>>>
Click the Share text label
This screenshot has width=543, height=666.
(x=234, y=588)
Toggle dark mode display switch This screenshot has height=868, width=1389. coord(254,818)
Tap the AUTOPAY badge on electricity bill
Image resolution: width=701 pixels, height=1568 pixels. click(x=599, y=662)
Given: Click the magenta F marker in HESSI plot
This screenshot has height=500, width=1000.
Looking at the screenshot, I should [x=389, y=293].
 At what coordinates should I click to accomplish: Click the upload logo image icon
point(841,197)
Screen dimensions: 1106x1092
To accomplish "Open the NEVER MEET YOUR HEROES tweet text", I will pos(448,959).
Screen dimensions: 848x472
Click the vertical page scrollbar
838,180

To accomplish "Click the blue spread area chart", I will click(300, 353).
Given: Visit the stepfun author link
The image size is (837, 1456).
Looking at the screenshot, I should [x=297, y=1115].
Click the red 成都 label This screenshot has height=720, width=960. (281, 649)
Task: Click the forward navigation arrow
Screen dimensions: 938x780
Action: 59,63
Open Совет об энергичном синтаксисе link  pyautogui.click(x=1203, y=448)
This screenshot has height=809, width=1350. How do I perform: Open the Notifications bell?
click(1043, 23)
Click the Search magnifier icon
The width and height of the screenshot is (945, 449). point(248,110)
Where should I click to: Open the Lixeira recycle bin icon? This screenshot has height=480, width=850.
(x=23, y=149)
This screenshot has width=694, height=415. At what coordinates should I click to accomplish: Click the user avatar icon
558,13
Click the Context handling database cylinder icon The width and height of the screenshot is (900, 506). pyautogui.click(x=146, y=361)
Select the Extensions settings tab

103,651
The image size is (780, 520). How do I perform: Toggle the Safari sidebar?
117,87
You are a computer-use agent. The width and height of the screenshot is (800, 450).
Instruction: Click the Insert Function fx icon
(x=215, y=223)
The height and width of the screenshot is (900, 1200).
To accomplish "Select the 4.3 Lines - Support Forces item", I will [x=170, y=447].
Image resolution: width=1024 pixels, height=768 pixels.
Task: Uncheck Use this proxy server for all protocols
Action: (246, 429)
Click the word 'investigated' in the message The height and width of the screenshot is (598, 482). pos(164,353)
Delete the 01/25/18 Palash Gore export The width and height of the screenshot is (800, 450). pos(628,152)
<<<
> [EXERCISE DESCRIPTION]: Can you reproduce all the material exactly?

> [RESULT]:
Click the Share text label
This screenshot has width=543, height=666.
(x=234, y=588)
Toggle dark mode display switch This screenshot has height=868, width=1389. coord(254,818)
Tap the AUTOPAY badge on electricity bill
Image resolution: width=701 pixels, height=1568 pixels. click(x=599, y=662)
Given: Click the magenta F marker in HESSI plot
This screenshot has height=500, width=1000.
Looking at the screenshot, I should [x=389, y=293].
 At what coordinates should I click to accomplish: Click the upload logo image icon
point(841,197)
Screen dimensions: 1106x1092
To accomplish "Open the NEVER MEET YOUR HEROES tweet text", I will pos(448,959).
Screen dimensions: 848x472
Click the vertical page scrollbar
838,180

To accomplish "Click the blue spread area chart", I will click(300, 353).
Given: Visit the stepfun author link
The image size is (837, 1456).
Looking at the screenshot, I should [x=297, y=1115].
Click the red 成都 label This screenshot has height=720, width=960. (281, 649)
Task: Click the forward navigation arrow
Screen dimensions: 938x780
Action: 59,63
Open Совет об энергичном синтаксисе link  pyautogui.click(x=1203, y=448)
This screenshot has height=809, width=1350. How do I perform: Open the Notifications bell?
click(1043, 23)
Click the Search magnifier icon
The width and height of the screenshot is (945, 449). point(248,110)
Where should I click to: Open the Lixeira recycle bin icon? This screenshot has height=480, width=850.
(x=23, y=149)
This screenshot has width=694, height=415. At what coordinates should I click to accomplish: Click the user avatar icon
558,13
Click the Context handling database cylinder icon The width and height of the screenshot is (900, 506). pyautogui.click(x=146, y=361)
Select the Extensions settings tab

103,651
The image size is (780, 520). How do I perform: Toggle the Safari sidebar?
117,87
You are a computer-use agent. The width and height of the screenshot is (800, 450).
Instruction: Click the Insert Function fx icon
(x=215, y=223)
The height and width of the screenshot is (900, 1200).
To accomplish "Select the 4.3 Lines - Support Forces item", I will [x=170, y=447].
Image resolution: width=1024 pixels, height=768 pixels.
Task: Uncheck Use this proxy server for all protocols
Action: (246, 429)
Click the word 'investigated' in the message The height and width of the screenshot is (598, 482). pos(164,353)
Delete the 01/25/18 Palash Gore export The width and height of the screenshot is (800, 450). pos(628,152)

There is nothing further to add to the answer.